It is important to review and take inventory of the content currently in the repository to get a clear picture on the structure, quality, and volume of the current data, so that potential issues can be addressed before the migration. The result of this analysis can further refine the scope, technical requirements, and timeline of the project.

Objectives

  • Identify any potential issues with the current data
  • Identify a subset of data which can be used for initial iterative testing
  • Determine the level of effort and resources needed for migration

Suggested Collaborators

  • Technical Lead
  • Developers
  • Functional Specialists, i.e. metadata librarians, digital preservation teams etc.

Example

Instructions

There are different ways to conduct a review of your current data. Typically, each institution has their own process for handling, reviewing, and updating their own data within their repositories. One example could be using spreadsheets to maintain metadata and data for all items contained within the repository in question, but information can quickly become out of date without regularly scheduled reviews. This risk may be a factor when you consider your individual use case.

One way to review your data is using Resource Index queries to return a list of content models and the number of objects associated with each model.

Follow these steps to determine content models and object counts in a Fedora 3.x repository:

  1. Access the Resource Index (RI) at /fedora/risearch

  2. Run the following ITQL query:

    select $a from <#ri>
    	where $object <fedora-model:hasModel> $a


    This will return a list of all content models in the repository.

  3. Run the following query to determine how many objects of each type are in the repository.
    select $object from <#ri>
    	where $object <info:fedora/fedora-system:def/model#hasModel> <info:fedora/fedora-system:ContentModel-3.0>
  4. Use the content Model PIDs to locate each content model in the repository to examine its datastreams. Content models typically have a DS-COMPOSITE-MODEL datastream, which is an XML file that describes the required components of objects that use that model. 
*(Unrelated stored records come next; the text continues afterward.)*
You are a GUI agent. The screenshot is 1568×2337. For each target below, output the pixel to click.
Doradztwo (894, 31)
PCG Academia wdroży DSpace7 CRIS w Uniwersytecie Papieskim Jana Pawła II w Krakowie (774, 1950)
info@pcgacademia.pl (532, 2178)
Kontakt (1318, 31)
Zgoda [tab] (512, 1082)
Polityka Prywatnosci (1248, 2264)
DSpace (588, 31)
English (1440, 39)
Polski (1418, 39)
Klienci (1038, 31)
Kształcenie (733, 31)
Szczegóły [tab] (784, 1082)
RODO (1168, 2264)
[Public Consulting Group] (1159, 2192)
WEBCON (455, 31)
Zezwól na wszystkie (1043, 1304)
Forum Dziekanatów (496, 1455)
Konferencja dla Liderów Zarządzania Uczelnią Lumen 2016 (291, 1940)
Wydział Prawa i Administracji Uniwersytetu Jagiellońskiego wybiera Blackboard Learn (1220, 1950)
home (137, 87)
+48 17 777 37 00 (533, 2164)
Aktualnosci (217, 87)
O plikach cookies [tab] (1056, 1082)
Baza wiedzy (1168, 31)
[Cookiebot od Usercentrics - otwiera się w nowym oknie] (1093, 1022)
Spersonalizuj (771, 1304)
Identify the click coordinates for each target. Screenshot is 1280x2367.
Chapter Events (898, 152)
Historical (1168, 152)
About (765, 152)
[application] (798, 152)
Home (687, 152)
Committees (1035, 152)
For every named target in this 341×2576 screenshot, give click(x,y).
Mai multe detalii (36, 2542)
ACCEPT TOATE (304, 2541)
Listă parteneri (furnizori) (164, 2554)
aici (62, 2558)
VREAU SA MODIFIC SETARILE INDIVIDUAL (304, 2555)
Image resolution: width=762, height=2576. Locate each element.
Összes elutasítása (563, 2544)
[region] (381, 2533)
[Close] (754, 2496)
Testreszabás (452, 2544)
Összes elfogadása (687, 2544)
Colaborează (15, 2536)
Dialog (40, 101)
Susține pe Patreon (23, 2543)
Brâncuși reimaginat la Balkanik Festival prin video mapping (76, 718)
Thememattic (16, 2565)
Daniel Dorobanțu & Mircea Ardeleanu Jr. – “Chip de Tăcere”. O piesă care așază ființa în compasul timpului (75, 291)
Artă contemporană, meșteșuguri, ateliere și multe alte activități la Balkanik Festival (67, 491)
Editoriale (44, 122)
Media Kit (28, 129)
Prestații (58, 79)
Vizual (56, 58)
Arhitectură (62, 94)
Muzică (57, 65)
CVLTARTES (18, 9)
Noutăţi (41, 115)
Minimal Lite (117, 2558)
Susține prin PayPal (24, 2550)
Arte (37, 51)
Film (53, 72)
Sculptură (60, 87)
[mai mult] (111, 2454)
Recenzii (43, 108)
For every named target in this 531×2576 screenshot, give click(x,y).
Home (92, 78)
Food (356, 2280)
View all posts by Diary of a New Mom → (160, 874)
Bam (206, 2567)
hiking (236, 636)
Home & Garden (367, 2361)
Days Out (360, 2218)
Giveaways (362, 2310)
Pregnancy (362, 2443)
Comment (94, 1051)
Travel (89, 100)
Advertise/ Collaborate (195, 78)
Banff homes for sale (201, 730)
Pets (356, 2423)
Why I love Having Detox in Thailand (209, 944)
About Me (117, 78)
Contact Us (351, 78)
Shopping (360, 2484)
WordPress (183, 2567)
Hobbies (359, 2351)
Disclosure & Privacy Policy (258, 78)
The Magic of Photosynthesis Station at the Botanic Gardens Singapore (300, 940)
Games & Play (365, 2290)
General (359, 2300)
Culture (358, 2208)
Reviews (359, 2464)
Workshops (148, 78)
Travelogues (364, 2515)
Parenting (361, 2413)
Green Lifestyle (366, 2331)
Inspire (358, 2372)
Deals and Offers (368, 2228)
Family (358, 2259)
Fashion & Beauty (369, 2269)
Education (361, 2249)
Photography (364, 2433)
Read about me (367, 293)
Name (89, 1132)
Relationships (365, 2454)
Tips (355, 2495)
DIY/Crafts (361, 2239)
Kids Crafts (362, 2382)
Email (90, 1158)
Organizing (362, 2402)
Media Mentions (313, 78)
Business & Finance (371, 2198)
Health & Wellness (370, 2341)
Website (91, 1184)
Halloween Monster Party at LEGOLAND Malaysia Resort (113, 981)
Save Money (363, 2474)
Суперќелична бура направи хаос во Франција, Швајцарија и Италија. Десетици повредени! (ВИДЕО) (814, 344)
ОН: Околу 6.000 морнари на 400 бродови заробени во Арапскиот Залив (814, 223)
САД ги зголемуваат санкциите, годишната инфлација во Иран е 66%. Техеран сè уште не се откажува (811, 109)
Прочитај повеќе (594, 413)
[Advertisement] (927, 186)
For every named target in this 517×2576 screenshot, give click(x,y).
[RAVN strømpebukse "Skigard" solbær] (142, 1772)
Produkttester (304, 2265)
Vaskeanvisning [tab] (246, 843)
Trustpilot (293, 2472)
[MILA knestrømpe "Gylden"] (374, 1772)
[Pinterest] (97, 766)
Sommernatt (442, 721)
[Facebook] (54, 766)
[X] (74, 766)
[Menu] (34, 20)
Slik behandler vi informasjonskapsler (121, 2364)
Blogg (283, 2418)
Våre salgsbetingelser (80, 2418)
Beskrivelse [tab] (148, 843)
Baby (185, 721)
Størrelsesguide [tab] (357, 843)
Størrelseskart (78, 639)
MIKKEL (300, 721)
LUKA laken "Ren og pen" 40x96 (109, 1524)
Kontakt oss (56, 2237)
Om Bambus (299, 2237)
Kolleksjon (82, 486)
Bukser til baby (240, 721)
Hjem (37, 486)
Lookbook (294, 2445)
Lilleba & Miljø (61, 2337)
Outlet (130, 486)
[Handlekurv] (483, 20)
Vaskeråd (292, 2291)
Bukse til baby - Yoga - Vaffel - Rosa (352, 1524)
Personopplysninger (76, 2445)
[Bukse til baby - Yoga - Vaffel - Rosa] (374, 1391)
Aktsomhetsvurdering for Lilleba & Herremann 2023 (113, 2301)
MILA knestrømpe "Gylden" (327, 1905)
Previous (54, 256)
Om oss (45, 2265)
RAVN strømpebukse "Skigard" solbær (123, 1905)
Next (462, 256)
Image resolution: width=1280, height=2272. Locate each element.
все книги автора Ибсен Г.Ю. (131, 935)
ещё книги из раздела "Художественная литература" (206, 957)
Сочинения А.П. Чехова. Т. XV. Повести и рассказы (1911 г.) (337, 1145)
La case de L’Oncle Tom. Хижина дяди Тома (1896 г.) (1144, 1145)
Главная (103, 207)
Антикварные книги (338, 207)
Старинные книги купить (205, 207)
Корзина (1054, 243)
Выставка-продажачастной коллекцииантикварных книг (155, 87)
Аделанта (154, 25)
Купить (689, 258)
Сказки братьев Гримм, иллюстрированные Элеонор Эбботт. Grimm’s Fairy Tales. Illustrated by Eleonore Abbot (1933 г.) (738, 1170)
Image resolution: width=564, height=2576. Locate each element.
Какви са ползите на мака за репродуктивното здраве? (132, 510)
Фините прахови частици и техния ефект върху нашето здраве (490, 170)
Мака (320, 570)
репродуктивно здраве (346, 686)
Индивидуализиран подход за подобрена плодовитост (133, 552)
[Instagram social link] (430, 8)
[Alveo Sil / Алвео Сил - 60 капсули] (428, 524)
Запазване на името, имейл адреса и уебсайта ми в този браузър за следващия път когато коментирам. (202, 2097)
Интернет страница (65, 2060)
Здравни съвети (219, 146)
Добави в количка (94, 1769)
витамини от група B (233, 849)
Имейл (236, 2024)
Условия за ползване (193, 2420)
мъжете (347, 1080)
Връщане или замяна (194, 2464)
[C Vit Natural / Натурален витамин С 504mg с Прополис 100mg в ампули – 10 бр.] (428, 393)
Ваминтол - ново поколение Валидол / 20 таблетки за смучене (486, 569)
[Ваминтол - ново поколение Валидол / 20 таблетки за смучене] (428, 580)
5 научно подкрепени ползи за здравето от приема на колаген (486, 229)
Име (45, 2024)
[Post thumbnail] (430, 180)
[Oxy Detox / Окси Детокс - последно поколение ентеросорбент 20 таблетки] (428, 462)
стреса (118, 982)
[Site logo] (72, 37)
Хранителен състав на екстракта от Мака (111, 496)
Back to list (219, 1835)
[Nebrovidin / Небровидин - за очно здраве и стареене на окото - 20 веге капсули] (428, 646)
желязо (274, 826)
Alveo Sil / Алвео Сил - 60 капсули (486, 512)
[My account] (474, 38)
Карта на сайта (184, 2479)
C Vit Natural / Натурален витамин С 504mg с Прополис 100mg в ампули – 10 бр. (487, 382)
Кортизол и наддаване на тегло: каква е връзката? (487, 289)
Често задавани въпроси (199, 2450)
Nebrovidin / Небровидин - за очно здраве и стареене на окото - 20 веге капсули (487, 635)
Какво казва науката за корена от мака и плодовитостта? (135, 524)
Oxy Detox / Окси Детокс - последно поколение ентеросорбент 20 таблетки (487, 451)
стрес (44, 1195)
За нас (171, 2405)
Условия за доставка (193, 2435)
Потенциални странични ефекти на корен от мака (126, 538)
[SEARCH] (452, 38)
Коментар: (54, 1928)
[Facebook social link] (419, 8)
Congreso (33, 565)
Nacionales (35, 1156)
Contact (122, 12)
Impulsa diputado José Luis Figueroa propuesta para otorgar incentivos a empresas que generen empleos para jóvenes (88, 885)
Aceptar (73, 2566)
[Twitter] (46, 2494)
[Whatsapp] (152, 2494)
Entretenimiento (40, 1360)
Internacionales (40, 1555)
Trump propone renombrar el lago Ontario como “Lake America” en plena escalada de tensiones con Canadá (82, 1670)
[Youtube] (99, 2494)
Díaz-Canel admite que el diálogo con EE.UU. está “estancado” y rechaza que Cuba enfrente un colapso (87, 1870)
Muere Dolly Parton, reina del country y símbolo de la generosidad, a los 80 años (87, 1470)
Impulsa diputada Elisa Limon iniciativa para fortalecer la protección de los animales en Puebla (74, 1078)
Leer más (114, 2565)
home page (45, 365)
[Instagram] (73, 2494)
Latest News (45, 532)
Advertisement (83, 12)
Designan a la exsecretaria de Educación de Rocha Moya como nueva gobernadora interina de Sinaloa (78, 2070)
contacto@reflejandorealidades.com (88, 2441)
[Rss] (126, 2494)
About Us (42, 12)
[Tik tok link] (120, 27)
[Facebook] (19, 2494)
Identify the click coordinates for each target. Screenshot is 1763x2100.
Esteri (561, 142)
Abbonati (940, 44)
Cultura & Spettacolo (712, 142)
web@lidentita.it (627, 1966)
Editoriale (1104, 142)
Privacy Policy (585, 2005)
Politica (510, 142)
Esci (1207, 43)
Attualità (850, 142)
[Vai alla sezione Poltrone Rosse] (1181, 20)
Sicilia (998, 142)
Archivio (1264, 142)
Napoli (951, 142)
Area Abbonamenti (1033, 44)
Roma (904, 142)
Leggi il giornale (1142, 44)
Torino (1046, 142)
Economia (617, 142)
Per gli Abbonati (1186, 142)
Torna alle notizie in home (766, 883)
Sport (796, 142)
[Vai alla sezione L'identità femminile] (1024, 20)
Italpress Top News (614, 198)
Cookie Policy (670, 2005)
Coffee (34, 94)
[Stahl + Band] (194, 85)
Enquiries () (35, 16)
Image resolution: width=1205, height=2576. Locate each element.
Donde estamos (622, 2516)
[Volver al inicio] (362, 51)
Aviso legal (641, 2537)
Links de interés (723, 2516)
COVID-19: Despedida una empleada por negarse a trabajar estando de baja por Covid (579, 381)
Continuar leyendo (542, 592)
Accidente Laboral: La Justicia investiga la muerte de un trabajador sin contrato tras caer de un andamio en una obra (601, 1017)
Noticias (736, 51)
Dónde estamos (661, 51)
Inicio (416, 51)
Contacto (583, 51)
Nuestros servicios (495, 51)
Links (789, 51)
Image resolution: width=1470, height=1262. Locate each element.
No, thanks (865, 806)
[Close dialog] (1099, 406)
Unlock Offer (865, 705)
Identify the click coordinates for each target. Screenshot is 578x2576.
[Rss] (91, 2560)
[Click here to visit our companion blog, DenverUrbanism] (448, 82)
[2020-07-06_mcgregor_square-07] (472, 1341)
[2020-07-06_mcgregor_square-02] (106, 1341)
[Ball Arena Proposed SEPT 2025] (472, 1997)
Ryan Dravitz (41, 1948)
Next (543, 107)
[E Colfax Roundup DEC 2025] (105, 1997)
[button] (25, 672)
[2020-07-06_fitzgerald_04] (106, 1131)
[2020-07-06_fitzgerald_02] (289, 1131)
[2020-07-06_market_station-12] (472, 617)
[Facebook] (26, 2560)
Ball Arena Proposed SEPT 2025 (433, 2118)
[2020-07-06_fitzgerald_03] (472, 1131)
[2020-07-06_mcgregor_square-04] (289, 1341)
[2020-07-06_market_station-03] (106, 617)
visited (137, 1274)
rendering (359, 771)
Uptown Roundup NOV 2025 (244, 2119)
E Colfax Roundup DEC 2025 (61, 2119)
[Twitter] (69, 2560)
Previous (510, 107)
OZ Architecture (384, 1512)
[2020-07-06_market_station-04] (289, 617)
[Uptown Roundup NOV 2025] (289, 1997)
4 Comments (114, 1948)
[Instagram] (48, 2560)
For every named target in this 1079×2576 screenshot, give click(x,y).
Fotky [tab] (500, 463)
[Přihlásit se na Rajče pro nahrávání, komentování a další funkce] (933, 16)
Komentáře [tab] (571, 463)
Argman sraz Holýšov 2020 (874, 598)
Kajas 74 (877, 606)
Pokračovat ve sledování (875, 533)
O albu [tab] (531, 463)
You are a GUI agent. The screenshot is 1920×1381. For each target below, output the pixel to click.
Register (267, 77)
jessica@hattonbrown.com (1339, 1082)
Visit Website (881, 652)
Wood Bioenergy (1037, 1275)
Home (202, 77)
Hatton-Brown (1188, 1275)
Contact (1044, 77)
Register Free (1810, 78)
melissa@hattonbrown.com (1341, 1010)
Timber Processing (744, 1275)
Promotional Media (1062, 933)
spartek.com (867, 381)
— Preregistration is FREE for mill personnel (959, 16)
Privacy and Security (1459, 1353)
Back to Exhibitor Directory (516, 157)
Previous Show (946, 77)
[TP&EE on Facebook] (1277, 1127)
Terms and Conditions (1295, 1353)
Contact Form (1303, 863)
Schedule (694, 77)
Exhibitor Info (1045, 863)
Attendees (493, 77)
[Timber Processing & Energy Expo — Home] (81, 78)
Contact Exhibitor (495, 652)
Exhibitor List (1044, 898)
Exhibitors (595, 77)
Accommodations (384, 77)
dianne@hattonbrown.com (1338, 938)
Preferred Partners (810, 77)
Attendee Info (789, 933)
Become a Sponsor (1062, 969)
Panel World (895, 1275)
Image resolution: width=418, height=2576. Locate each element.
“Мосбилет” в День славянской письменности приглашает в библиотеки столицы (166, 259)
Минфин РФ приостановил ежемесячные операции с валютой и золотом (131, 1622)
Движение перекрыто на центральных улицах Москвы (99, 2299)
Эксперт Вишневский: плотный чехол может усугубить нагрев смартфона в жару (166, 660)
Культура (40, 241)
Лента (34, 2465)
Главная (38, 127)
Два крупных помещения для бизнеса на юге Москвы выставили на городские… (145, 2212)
  5. If necessary, query the repository for objects that use each model and examine their list of datastreams, which should include not only the identifiers but also short descriptions of each datastream.

  6. Use this information to reconstruct the purpose and function of each content type in the repository and assemble a list. For an example from the UVA pilot, see UVA Fedora 3.x Objects.

Result Analysis

  1. Does this analysis expose any potential data migration issues? If so, what are the plans to mitigate these issues?
  2. How does the current state of the repository affect migration strategy and/or drive the selection of migration tools?
  3. How does the result of this analysis impact the project plan, including scope, timeline, technical requirements, resources needed, etc.?

Next Steps

  • Based on the result of this analysis, document potential issues and mitigation plans, and update relevant details in the Project Plan.
  • Resolve data issues before migration.
  • Identify any data that should not be migrated (may be in outdated formats and/or already available in another format and accessed differently - e.g. derivatives served through IIIF)
  • Identify a subset of the data to be migrated which can be used in an initial iterative migration test phase. That initial phase will be used to fine tune and confirm the infrastructure, migration processes, and successful migration of a small amount of the data. This test of the migration will reduce risk of delays inherent in migrating the entire data on each initial test.